# A tank for years to come!



## gnatster (Mar 6, 2004)

Posted for Luis

I have always enjoyed aquascaping sort term layouts because the tanks plants grow quickly and the design can be accomplished in a very short time.
For the first time I decided to create a tank that I will enjoy for a few years at list. The materials of choice are driftwood for the most part and a few rocks to support the structure. Also since the driftwood size is taller than the tank, open top was the way to go my experience with slow growing plants and how to deal with them was not that great since all of my designs have lots of light and this one wasn't going to be any different.

Laying the tank out was the fun part and planting, well I enjoy it even more! The problem was the time it took the tank to "kick in" I want to say that it takes patience and experience to have such layout I hate to bother my friends with questions but this time I had to!

I taught from my friend Jeff Senske that their tanks are so successful due to the fact that most of them are design to last for years at the time so Jeff has master this technique better than any body I know. In a way, I copied the way he layout the substrate for his designs.

The next problem was the amount of light. I have HQI on top of this aquarium and the way the light where schedule was definitely too long and too close to the surface as well.

The consequences, you guess it algae! Only Tom Barr knows how many times I called him trying to fix the problem.

Tom knows that's all I have to say within a few week of his prognosis and after I kill all the algae the tank was started with the recommended dose Dr. Barr prescribe for my tank and everything start looking better in no time.
Tom and many others have advise me to go easy on the light but as stubborn as I am I only lift the light fixture a few inches more, but the time the lights where on did not change until I heard from Mr. Amano himself that the HQI shouldn't be on for more than 5 hours a day. As soon as I came back I changed the timers to start the fluorescent light from 10 am to 10 pm starting the HQI at 2:00 pm and going off at 7:00 pm.

The tank is looking so much better that I decides to share a few pictures with you guy's I hope you like it as much as I do. The amount of detail trimmings can be done and enjoyed for long periods of time due to the plants nature and the instant patina achieved with the moss make the tank looks better and better as time goes on.

Cheers,
Luis Navarro


----------



## PinoyDiscus (Dec 13, 2004)

*Wow!*

What an awesome tank! Reminds me of some of Jeff Senske's works but it has its own unique touch... Beautiful....


----------



## Piscesgirl (Feb 25, 2004)

Beautiful tank! Long lasting is definitely a good thing!


----------



## tsunami (Jan 24, 2004)

Oh my god, wow Luis! This one is a real keeper! :O


----------



## Raul-7 (Feb 4, 2004)

Great tank! The blue background makes it look even better. But could you tell him to somehow get rid of the white glare, it does distract from this great layout.


----------



## Its me (Oct 21, 2004)

Almost got speechless, very nice Luis


----------



## pineapple (May 4, 2004)

I'd love to enjoy the aquarium more - if someone re-sampled the photo it would provide better definition, focus.

Andrew Cribb


----------



## Sir_BlackhOle (Jan 25, 2004)

Very nice! Keep us updated on how the tank progresses over the next year or so


----------



## wicked_good_guppies (Mar 19, 2004)

What a hardscape, that driftwood setup is awesome. Quick question, do you have any fish in there?


----------



## Navarro (Feb 12, 2004)

wicked_good_guppies said:


> What a hardscape, that driftwood setup is awesome. Quick question, do you have any fish in there?

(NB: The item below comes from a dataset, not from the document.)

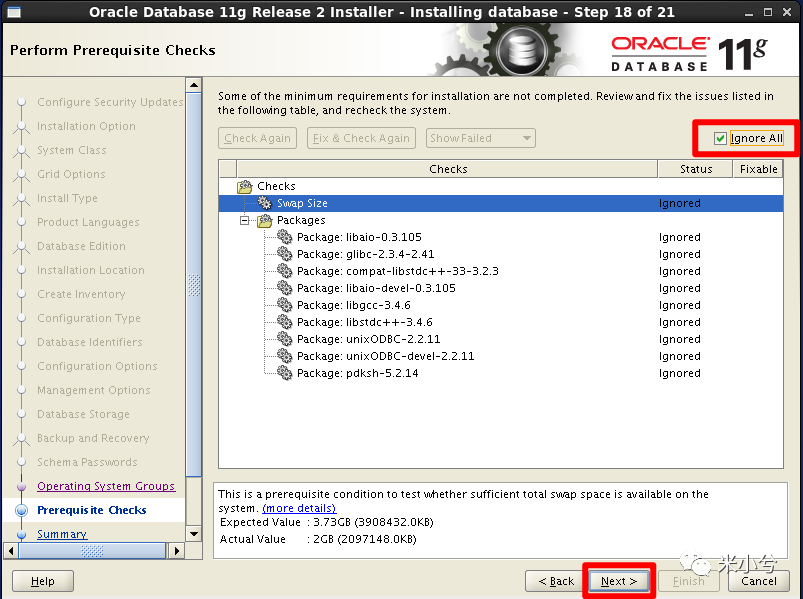Click gear icon beside glibc-2.3.4-2.41 package

[x=284, y=254]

Yes, there is about 50 simulans tetras but they are tiny still.
Raul sorry about the bad picture! There is two HQI and I need to find the way to block the light believe me I tried. I am at home today so I will try to snap a few more decent pictures.
Luis


----------



## RedBaron (May 16, 2004)

That's a really nice green-plant tank. I like it  But what drew my attention is information that HQI shouldn’t be on more than 5 hours a day. Anybody know something more about that?


----------



## jsenske (Mar 15, 2004)

Amano advises not to exceed 8 hours. I have been cutting all mine back to 6 hours and it really helps incidental algae and most plants seems less "stressed" late in the photoperiod.


----------



## david lim (Mar 30, 2004)

How much flourescent lighting are you running luis? Could we get more information about your lighting setup? 

Thanks,

David


----------



## david lim (Mar 30, 2004)

jsenske said:


> Amano advises not to exceed 8 hours. I have been cutting all mine back to 6 hours and it really helps incidental algae and most plants seems less "stressed" late in the photoperiod.


What do you use to supplement the rest of the day and how much do you use, jeff?

David


----------



## Raul-7 (Feb 4, 2004)

Amano uses a CF/MH combo. For example, on the 3 foot tank he setup at the AGA he used a 2x36w/150w lighting system. Here's a thread that takes into more detail: http://www.aquaticplantcentral.com/forumapc/showthread.php?t=3096&highlight=Amano


----------



## Phil Edwards (Jan 22, 2004)

Absolutely beautiful Luis. Those "years to come" tanks are my favorite kind, without a doubt.


----------



## david lim (Mar 30, 2004)

Raul-7 said:


> Amano uses a CF/MH combo. For example, on the 3 foot tank he setup at the AGA he used a 2x36w/150w lighting system. Here's a thread that takes into more detail: http://www.aquaticplantcentral.com/forumapc/showthread.php?t=3096&highlight=Amano


Thanks, raul, but I was just gathering more information in general of variations of amano's methods being used. Luis wrote that he used "flourescent" lighting but I believe he meant PCF.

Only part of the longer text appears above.